We have a saying in The Bahamas that goes something like this: Me ‘Belly full and Bottom glad’ which literally translates into: Good Food! The same could be said about Vegas: Best food in the world.

Over the years both, my wife and I have been fortunate to travel very extensively…especially my wife and, as always, the success of our visit abroad is almost always about ‘The Food Experience’ we had at this place or at that place. Also, as we are both wine drinkers, cannot forget how important that is also. (Some of the best I have had were Chilean wines. I am certainly not a connoisseur – maybe a drunk – but that is my take.)

The Food in Las Vegas is to die for and do not be surprised to find restaurants there being operated (or owned) by some of the biggest names in culinary history. Names like Paul Bartolotta (Bartolotta Ristorante di Mare); Bradley Ogden; Daniel Boulud (Daniel Boulud Brasserie); David Burke; Emeril Lagasse (Emeril’s New Orleans Fish House); Joel Robuchon; Nobu Matsuhisa (Nobu); Rick Moonen (RM Seafood) or Wolfgang Puck (Wolfgang Puck Bar & Grill) to name a few. Furthermore, nowhere else can travelers dine as well for so little as in Las Vegas. In addition, whatever you do while you are in Vegas, chump down on a buffet at ANY of the fine hotels on The Strip. Again, the food is to die for.

As an aside, I am a sucker for a nice juicy Pastrami sandwich and whenever I travel to New York there is small not so popular Deli in mid-town Manhattan that, until my Vegas experience, made the best Pastrami sandwich on the planet. Not any more! If you want the experience of a lifetime, go to the Backstage Deli at the Luxor Hotel and order their Pastrami sandwich. You will enjoy it better with a glass of Merlot after 2 am. Trust me!

I purposely left this feature for the last. Vegas is also a photographer’s Paradise and a smorgasbord of photo ops you are unlikely to find at most other tourist destinations. For example, each of these mega resort hotels on Vegas’ famous Strip is theme-based and is a story waiting to be told as a photographic essay. Moreover, do not think you can do it all on one trip….No way jose. My wife and I tried that in August, but after visiting the third hotel (after some 4 – 5 hours later), we gave up. Furthermore, to really appreciate what a hotel like the Luxor has to offer photographically, for example, you have to literally stay there for a couple of days.

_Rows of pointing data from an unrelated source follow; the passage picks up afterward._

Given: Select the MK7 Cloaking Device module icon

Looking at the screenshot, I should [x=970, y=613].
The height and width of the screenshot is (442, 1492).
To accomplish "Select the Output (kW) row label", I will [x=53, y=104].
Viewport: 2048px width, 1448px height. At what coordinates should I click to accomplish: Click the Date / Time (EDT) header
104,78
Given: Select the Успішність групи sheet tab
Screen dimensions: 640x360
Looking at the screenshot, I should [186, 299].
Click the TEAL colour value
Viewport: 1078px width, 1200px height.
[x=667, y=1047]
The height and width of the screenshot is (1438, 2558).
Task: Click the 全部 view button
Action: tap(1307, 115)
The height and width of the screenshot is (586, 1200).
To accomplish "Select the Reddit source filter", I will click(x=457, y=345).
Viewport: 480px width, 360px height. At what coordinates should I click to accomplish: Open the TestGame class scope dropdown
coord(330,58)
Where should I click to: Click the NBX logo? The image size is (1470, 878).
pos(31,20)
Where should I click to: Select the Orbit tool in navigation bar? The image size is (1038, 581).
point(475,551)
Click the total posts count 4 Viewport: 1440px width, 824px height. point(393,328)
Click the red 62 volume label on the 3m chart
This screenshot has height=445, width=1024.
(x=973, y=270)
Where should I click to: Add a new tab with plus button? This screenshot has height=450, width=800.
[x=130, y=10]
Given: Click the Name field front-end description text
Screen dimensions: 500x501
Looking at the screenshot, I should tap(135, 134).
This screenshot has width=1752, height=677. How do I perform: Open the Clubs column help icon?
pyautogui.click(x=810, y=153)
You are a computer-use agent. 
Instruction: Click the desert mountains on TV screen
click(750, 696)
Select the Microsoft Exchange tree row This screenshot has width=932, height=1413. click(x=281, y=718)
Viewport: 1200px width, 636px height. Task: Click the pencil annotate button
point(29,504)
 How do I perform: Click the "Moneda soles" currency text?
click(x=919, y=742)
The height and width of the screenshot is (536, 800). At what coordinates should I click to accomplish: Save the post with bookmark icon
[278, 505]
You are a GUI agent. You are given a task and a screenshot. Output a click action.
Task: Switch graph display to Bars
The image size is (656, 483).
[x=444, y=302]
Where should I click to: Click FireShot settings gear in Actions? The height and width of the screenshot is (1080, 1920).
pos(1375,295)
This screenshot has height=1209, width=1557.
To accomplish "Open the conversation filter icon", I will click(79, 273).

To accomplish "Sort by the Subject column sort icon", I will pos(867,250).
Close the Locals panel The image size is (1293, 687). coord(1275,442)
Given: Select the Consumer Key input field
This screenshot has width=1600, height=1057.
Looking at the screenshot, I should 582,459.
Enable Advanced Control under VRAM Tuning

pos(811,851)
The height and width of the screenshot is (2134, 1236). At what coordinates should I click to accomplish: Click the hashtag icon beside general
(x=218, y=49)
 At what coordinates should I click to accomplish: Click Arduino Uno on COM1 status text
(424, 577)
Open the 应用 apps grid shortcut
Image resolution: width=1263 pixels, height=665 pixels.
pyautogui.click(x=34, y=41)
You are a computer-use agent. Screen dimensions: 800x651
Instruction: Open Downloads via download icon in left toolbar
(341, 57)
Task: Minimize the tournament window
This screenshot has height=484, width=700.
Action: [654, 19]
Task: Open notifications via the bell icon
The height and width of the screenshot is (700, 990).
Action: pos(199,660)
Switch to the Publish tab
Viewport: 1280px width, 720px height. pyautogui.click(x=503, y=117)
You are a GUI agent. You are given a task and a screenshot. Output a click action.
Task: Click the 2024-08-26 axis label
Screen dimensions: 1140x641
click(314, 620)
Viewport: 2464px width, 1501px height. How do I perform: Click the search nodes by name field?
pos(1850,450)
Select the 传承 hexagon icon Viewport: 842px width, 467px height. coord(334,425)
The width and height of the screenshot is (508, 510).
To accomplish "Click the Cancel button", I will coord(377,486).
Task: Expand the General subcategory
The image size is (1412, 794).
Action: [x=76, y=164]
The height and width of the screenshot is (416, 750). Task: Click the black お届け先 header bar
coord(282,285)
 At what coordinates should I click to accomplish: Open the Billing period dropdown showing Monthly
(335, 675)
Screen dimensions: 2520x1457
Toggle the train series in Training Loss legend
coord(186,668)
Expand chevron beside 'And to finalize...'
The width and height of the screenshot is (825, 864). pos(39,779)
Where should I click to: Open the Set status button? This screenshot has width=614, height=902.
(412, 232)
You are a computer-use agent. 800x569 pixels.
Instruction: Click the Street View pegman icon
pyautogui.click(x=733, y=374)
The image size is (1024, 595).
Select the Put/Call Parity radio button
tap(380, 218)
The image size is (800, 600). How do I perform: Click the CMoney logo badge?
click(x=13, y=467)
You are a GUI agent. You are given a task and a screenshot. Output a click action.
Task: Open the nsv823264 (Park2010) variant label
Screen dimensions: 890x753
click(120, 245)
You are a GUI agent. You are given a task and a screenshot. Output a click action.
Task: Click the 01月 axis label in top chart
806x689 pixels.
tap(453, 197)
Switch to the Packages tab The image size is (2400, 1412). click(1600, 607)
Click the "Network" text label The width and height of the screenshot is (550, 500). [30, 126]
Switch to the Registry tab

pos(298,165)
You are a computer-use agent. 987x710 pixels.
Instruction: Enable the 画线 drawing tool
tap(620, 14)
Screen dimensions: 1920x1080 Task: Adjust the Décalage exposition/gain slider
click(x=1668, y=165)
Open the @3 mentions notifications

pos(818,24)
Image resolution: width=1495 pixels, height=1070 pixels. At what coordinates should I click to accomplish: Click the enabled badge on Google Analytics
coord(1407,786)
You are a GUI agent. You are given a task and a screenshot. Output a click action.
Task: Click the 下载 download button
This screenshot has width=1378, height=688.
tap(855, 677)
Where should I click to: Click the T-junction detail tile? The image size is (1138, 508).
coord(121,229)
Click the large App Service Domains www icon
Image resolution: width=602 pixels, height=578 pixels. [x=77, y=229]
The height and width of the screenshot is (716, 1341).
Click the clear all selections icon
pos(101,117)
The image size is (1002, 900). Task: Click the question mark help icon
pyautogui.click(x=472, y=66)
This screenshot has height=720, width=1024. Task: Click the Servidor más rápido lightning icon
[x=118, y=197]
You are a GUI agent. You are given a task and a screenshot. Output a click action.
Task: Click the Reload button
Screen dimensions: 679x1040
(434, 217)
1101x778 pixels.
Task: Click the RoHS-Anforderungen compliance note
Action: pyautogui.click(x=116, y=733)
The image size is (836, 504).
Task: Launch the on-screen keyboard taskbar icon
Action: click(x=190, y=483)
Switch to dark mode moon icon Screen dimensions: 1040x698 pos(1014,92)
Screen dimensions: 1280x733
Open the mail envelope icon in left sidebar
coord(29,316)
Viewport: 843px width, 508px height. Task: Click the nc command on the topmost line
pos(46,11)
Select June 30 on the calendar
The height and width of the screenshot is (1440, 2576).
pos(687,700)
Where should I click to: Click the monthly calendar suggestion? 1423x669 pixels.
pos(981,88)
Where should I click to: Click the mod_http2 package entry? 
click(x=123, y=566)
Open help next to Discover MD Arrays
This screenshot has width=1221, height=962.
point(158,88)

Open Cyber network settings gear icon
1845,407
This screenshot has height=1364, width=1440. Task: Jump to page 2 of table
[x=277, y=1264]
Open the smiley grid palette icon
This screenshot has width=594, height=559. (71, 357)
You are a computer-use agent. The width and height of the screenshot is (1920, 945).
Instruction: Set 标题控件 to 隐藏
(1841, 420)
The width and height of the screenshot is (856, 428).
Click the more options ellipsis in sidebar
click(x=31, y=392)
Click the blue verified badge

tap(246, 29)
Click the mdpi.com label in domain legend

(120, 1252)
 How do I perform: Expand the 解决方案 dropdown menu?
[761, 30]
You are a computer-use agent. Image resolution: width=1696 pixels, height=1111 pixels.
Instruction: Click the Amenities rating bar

Then, of course, there are the mountains that surround this desert metropolis. What a prime target for a sunrise or sunset shot. All you need to do is set your camera on a tripod, compose and take random shots of 10 minutes intervals (of the same scene) from 5:30 pm to about 7pm in the evening, or from 5am – 6:30 am in the morning and you would be surprise of the variations you’ll get of just that one scene. Truly Spectacular.

Finally, it is not all about walking The Strip. If you’re there for 4 – 5 days, you’d want to rent a car (just for a day) and take a ride to North Vegas which is quite different from South Vegas. We particularly liked the suburb of Henderson which is right off Interstate 215 and is Southeast of McCarran International Airport. When we were driving around Vegas, one thing was very apparent… the city is very well planned and the highways immaculately kept. Overall, the city is very clean.

Jennifer and I love it there and, just in case you are wondering, I am not working for the Las Vegas Chamber of Commerce, neither am I being paid to write this article. We just fell in love with the place. If you visited Las Vegas and had a different experience, as the French say … C’est la vie’ (Such is life.)

Generally speaking though, it all depends on how you see it… Vegas, that is.